Velocity Vector Imaging Fails to Quantify Regional Myocardial Dysfunction in a Mouse Model of Isoprenaline‐Induced Cardiotoxicity

Background: Regional myocardial deformation patterns are important in a variety of cardiac diseases, including stress‐induced cardiomyopathy. Velocity‐vector‐based imaging is a speckle‐tracking echocardiography (STE)‐based algorithm that has been shown to allow in‐depth cardiac phenotyping in humans. Regional posterior wall myocardial dysfunction occurs during severe isoprenaline stress in mice. We have previously shown that regional posterior wall end‐systolic transmural strain decreases after severe isoprenaline toxicity in mice. We hypothesize that STE can detect and further quantify these perturbations. Methods and results: Twenty‐three mice underwent echocardiographic examination using the VEVO2100 system.

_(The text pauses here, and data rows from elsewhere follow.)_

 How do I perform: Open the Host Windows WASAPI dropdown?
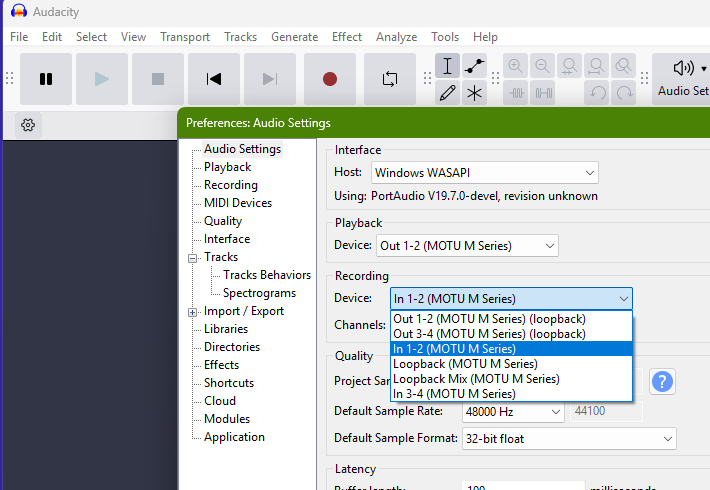(485, 173)
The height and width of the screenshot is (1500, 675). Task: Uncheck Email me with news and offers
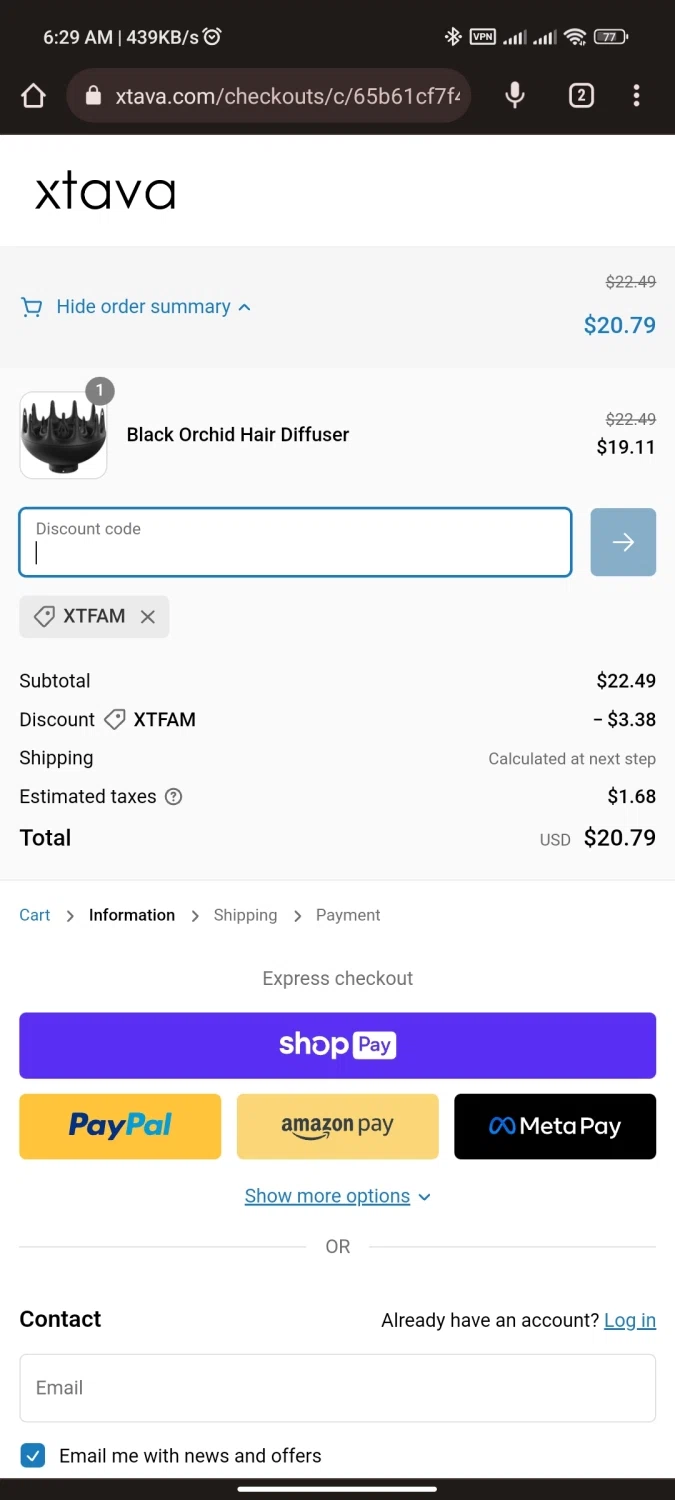[33, 1455]
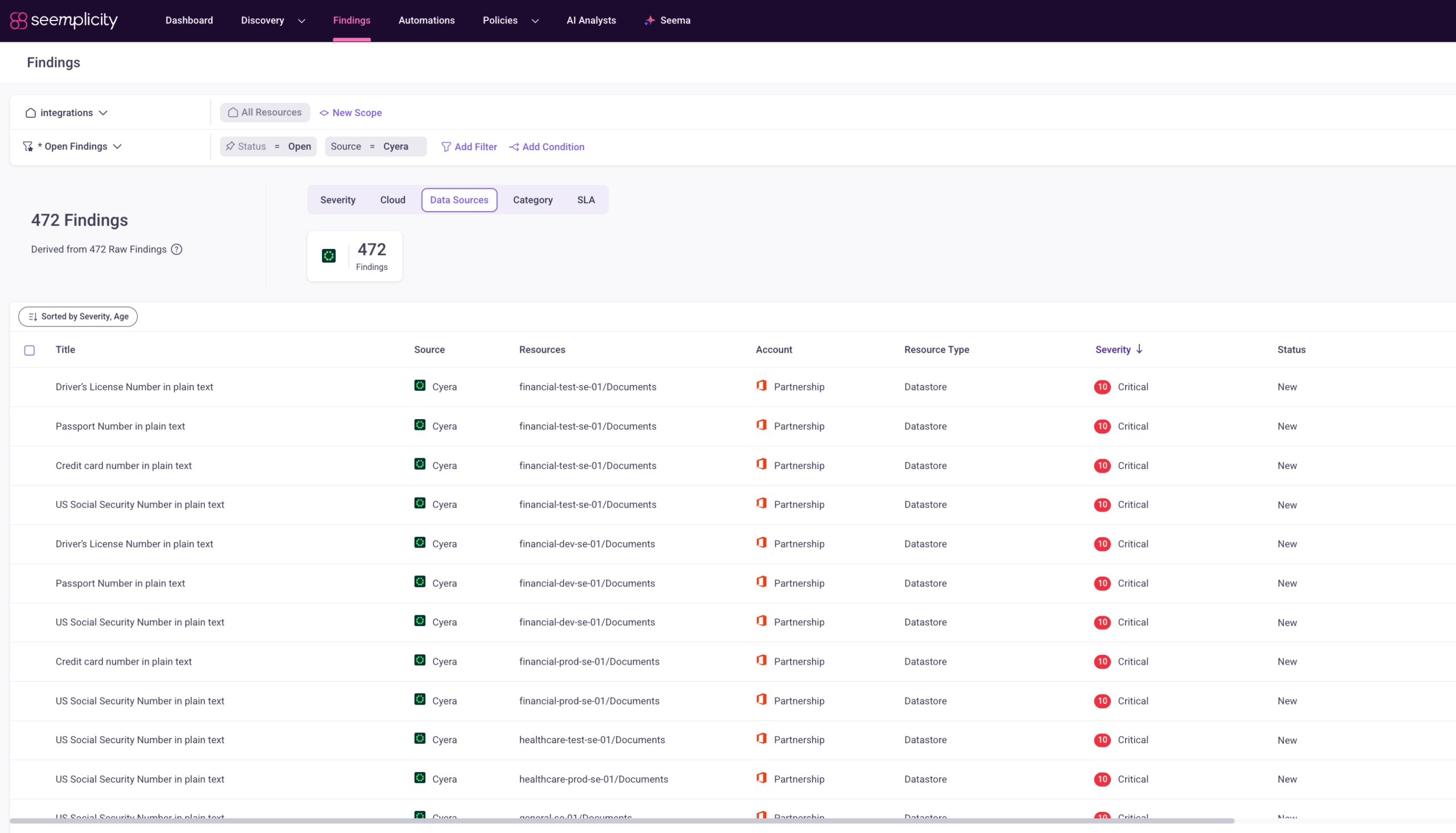Click the pin icon on Status filter

pyautogui.click(x=230, y=146)
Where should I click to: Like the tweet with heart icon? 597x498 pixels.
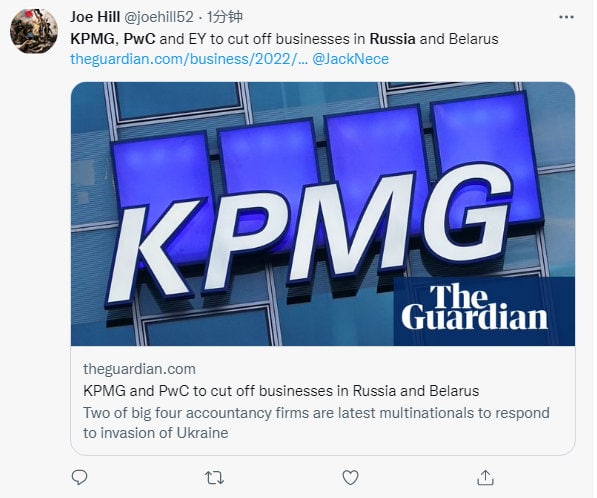[350, 477]
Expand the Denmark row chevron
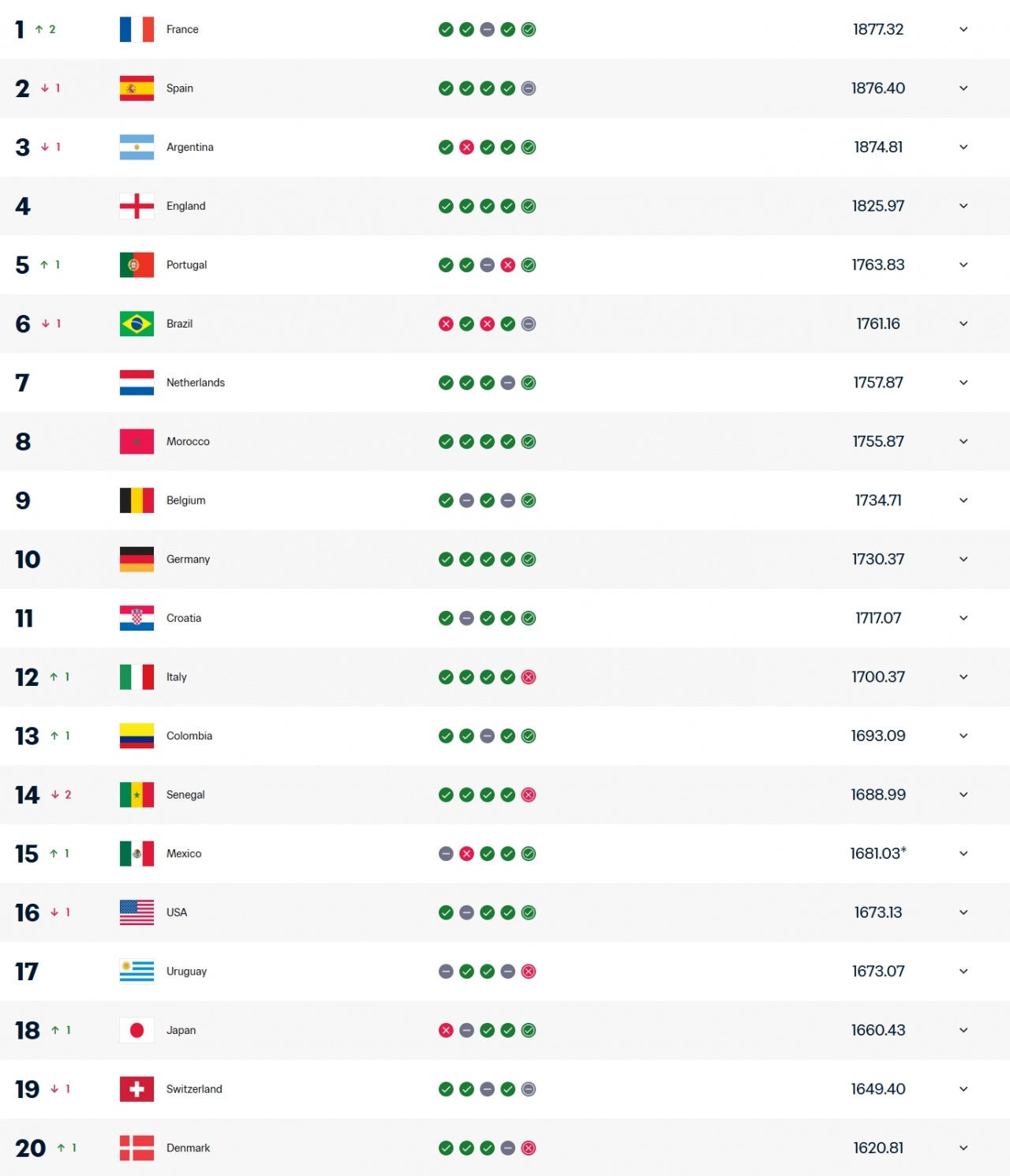Screen dimensions: 1010x1176 click(x=963, y=1148)
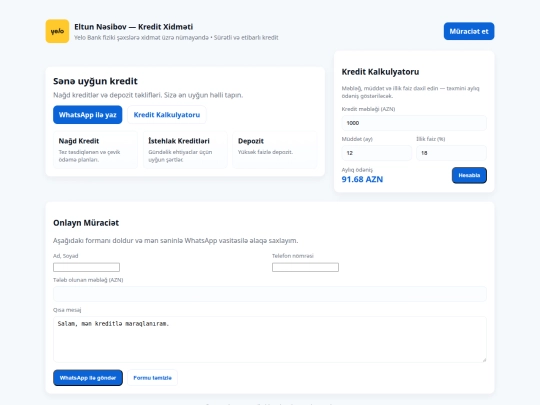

Regional transmural radial strain and strain rate were calculated in both parasternal short‐axis and parasternal long‐axis cine loops using the VisualSonics VEVO 2100 velocity vector imaging (VVI) STE algorithm. Eight C57BL/6 mice underwent baseline echocardiographic examination using the VisualSonics VEVO 770 system, which can acquire >1,000 frames/s cine loops. In a parasternal short‐axis cine loop, the heart was divided into six segments, and regional fractional wall thickening (FWT) was assessed manually. The same protocols were also performed 90 minutes post 400 mg/kg intraperitoneally isoprenaline. Regional myocardial FWT is uniform at baseline but increases significantly in anterolateral segments, whereas it decreases significantly in posterior segments (P < 0.05). A similar pattern is seen using the VVI algorithm although the variance is larger, and differences are smaller and fail to reach significance. Conclusions: VVI is less sensitive in detecting regional perturbations in myocardial function than manual tracing, possibly due to the low frame rate in the cine loops used.